WASHINGTON - Barack Obama will become the first sitting US president to visit a federal prison on Thursday, in a push to reform one of the most expensive and crowded prison systems in the world.

The statistics against US prisons are many: 2.2 million prisoners are housed in the United States, which is more men and women behind bars than the top 35 European countries combined.

During his visit to El Reno prison in Oklahoma, Obama will advocate for fairer sentencing and better professional integration for former inmates, among other measures.

"Our incarceration rate is four times higher than China's" Obama said Tuesday, adding that prisons were four times less crowded in 1980 and two times less crowded just 20 years ago.

Nearly a quarter of the world's prison population is concentrated in American jails, while the United States accounts for less than five percent of the world's population.

One of Obama's first orders of business will be to change the duration of prison time for inmates.

Laws adopted since 1980 that are "tough on crimes" have filled federal and state prisons with non-violent offenders, according to Human Rights Watch.

"Sentences are much much longer by order of magnitude than in other countries," said Michele Deitch, a law professor at the University of Texas.

Obama has taken a stance against disproportionate sentencing, particularly for small-time drug traffickers who are locked away for years.

"In far too many cases, the punishment simply does not fit the crime," Obama said Tuesday as he called for a vast overhaul of the US justice system that would give convicts voting rights, curb the use of solitary confinement and end mandatory sentences.

"If you're a low-level drug dealer, or you violate your parole, you owe some debt to society. You have to be held accountable and make amends.

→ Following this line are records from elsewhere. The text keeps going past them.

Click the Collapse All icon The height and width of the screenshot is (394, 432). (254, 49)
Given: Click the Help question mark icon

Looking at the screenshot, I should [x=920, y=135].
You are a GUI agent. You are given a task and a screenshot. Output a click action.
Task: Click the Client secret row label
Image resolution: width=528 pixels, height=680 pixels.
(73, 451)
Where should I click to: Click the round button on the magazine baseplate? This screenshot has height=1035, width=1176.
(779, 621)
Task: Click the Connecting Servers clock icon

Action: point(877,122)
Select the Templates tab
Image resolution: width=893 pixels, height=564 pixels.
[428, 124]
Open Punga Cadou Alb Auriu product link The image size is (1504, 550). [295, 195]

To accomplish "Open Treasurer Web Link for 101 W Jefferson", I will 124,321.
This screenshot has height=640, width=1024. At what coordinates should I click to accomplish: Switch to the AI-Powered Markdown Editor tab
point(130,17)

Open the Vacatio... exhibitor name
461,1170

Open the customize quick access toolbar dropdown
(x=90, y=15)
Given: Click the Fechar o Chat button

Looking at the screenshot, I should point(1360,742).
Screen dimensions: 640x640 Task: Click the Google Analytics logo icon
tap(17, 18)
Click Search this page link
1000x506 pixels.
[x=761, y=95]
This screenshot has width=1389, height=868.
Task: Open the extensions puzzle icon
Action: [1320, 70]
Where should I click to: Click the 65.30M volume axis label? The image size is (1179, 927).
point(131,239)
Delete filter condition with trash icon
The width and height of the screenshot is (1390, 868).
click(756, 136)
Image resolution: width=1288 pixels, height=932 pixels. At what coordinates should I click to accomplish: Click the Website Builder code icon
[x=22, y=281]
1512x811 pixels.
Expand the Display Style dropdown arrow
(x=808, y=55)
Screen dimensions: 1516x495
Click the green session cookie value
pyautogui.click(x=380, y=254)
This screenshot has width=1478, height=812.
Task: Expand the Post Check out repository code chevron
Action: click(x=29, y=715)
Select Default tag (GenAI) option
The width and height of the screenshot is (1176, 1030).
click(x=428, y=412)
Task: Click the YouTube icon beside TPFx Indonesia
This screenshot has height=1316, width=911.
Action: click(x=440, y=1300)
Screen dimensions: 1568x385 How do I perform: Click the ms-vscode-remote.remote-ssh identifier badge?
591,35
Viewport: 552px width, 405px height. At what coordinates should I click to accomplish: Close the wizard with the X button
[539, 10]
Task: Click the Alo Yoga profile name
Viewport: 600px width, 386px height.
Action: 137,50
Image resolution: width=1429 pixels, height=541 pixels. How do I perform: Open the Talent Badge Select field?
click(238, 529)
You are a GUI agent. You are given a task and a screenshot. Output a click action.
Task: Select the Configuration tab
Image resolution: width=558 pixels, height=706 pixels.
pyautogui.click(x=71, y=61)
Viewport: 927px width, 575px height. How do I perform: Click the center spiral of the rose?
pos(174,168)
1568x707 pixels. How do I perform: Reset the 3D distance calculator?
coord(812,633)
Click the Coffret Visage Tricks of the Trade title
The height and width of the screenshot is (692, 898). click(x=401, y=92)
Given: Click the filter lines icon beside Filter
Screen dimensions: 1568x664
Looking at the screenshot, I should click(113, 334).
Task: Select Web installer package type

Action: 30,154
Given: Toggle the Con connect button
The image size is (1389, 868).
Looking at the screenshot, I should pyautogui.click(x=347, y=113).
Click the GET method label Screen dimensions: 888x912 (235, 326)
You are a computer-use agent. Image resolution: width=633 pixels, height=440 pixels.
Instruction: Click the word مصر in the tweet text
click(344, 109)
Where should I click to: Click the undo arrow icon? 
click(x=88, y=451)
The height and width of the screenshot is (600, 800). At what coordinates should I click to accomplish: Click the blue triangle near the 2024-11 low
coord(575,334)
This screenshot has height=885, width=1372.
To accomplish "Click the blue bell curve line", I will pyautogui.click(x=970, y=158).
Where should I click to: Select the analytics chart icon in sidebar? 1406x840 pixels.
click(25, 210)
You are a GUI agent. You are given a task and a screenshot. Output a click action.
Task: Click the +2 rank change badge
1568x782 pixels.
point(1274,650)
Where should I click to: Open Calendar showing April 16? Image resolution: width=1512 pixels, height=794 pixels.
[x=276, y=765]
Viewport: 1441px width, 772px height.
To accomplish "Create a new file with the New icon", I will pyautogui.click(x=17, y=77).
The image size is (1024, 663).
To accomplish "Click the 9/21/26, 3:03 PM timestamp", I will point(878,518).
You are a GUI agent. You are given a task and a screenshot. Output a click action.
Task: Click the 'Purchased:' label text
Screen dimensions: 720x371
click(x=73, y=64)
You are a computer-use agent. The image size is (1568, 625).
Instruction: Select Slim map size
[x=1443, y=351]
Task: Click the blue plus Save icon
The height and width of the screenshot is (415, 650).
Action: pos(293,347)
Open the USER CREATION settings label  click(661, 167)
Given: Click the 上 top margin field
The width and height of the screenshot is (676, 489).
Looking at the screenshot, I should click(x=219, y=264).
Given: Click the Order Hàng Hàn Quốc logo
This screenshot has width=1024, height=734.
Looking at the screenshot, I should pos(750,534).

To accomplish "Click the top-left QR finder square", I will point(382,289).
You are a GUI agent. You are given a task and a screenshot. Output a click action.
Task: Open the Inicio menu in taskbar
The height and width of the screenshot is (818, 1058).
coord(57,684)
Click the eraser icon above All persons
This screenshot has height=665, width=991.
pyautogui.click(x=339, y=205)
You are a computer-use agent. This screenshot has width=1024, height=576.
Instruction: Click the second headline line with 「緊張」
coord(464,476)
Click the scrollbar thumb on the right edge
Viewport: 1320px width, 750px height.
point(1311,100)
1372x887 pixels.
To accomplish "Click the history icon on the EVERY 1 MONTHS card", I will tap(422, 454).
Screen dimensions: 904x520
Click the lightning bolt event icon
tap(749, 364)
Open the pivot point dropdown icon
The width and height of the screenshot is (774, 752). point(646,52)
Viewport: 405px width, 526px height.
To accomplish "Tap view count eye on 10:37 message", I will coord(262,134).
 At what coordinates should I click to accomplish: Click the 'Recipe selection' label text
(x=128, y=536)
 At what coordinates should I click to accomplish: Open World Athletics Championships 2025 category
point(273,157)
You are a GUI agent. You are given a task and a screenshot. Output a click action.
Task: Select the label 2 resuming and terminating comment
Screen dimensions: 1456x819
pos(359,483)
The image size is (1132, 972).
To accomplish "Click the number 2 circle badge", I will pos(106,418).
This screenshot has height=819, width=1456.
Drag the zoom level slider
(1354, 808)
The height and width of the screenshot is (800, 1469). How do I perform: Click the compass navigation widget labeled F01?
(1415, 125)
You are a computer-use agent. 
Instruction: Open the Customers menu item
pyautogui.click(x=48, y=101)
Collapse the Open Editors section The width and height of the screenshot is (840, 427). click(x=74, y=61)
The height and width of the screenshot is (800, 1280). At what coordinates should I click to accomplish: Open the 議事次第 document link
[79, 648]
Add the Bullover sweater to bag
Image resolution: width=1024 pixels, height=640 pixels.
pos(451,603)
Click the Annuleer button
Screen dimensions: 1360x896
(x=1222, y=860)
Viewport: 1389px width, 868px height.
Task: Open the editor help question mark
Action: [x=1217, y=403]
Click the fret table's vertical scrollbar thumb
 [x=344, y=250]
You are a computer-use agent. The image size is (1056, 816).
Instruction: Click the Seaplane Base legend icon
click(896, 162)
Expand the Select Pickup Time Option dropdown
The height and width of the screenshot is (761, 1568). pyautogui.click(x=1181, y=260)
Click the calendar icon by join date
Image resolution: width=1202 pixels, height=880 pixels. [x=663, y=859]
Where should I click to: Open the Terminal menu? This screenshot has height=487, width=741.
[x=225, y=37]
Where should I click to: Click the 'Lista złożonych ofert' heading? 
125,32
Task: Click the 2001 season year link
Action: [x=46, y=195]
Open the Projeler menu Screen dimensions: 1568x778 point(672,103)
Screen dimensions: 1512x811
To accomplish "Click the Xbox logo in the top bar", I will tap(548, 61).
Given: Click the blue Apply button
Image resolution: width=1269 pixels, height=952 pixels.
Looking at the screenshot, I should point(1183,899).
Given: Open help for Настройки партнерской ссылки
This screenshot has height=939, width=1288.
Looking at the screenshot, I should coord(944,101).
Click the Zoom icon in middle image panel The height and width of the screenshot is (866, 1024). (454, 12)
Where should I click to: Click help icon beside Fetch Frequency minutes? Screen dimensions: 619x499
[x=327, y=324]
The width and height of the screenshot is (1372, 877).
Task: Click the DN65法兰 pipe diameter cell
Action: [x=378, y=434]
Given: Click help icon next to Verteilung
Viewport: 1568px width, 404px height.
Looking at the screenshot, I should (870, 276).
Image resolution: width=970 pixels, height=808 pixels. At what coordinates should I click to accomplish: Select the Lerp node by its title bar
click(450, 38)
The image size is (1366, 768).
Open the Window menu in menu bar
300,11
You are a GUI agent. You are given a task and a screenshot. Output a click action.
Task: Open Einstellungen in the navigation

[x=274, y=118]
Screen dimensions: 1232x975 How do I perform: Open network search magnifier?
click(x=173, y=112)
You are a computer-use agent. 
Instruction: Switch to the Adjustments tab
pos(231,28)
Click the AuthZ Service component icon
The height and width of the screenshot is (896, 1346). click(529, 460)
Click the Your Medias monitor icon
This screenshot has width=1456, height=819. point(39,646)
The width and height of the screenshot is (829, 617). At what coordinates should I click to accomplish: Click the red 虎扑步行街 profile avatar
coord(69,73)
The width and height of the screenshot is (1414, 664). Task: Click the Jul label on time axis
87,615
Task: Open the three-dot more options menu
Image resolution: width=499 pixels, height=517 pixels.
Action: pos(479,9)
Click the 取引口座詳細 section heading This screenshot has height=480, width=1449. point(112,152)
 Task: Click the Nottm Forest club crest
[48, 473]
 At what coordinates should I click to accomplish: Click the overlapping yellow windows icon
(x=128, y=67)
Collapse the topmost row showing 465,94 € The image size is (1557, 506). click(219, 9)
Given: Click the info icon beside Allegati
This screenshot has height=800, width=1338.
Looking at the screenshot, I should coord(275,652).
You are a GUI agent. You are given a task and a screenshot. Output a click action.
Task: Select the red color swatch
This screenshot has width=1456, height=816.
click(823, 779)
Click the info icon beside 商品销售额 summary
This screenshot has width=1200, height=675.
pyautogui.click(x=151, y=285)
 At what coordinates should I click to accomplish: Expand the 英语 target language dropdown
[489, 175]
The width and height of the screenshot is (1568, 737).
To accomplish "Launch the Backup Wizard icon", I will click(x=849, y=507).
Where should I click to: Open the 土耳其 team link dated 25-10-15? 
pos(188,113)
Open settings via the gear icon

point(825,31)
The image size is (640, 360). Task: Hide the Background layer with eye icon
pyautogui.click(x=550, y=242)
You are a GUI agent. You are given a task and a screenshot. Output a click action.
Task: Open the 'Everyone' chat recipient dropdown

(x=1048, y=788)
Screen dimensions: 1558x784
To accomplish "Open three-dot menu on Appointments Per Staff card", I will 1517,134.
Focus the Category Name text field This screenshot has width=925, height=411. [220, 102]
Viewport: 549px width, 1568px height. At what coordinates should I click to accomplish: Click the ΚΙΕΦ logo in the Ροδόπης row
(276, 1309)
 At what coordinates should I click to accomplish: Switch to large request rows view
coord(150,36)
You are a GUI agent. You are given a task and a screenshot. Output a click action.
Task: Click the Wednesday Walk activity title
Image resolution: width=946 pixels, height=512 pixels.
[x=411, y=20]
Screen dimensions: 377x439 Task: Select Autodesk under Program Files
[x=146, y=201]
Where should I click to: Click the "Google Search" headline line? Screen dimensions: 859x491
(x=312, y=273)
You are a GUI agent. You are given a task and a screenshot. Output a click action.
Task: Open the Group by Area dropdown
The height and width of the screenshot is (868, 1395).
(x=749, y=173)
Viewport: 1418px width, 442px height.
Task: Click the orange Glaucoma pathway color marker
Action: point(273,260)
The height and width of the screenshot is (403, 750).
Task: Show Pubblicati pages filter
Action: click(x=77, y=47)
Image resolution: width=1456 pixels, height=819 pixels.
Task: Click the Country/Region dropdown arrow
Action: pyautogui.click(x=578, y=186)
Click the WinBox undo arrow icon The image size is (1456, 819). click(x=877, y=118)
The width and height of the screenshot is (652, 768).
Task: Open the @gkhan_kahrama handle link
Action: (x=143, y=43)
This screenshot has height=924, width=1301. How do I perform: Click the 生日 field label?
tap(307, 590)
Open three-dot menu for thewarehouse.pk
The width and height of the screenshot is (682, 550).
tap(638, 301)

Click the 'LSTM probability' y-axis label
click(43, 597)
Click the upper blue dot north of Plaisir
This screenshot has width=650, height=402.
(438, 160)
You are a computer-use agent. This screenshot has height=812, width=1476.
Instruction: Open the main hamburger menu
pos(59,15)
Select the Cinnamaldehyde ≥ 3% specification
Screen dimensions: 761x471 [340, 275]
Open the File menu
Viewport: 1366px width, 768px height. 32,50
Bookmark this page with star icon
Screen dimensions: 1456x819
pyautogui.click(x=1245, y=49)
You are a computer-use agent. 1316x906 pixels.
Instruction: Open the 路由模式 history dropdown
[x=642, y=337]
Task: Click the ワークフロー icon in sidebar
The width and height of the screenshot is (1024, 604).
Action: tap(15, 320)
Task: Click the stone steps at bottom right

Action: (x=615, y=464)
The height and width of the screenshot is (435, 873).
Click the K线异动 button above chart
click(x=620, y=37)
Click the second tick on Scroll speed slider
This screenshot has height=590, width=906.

But you don't owe 20 years," Obama said.

Deitch questioned other types of convictions as well, such as that of a Florida resident who was locked up for two and half years for having sex in the middle of a beach. The prosecutors had tried to put the individual away for 15 years.

She also said many youths are tried as adults and receive sentences that are "hugely troubling and very destructive." Around 71,000 minors are incarcerated in the United States.

- One African-American in 35 - ==============================

Obama has also focused on the fact that African-Americans are more likely than whites to be arrested for the same offenses and then given harsher sentences.

Again, the numbers are clear: black and Latino Americans represent 60 percent of the prison population while only around 30 percent of prisoners are white.

One African-American in 35 and one Latino in 88 are in prison, for white people the ratio is one person imprisoned for every 214 individuals.

Meanwhile, one in nine black children has a parent in jail, Obama said.

As a result of mass incarceration, the US prison system has seen an explosion in costs. At $80 billion, the budget for jails represents a third of the Department of Justice's annual spending.

But all that money doesn't mean prisons are in good condition.

A report by the Columbia Journalism Review on Illinois state prisons revealed vermin, flooded basements, a general lack of sanitation and crowding, with "some serving time for nothing more than driving on a revoked license." Obama has also tried to raise awareness on the perverse effects of solitary confinement, which houses inmates "in tiny cells for 23 hours a day, sometimes for months or even years at a time." "If those individuals are ultimately released, how are they ever going to adapt?" he said. "It's not smart."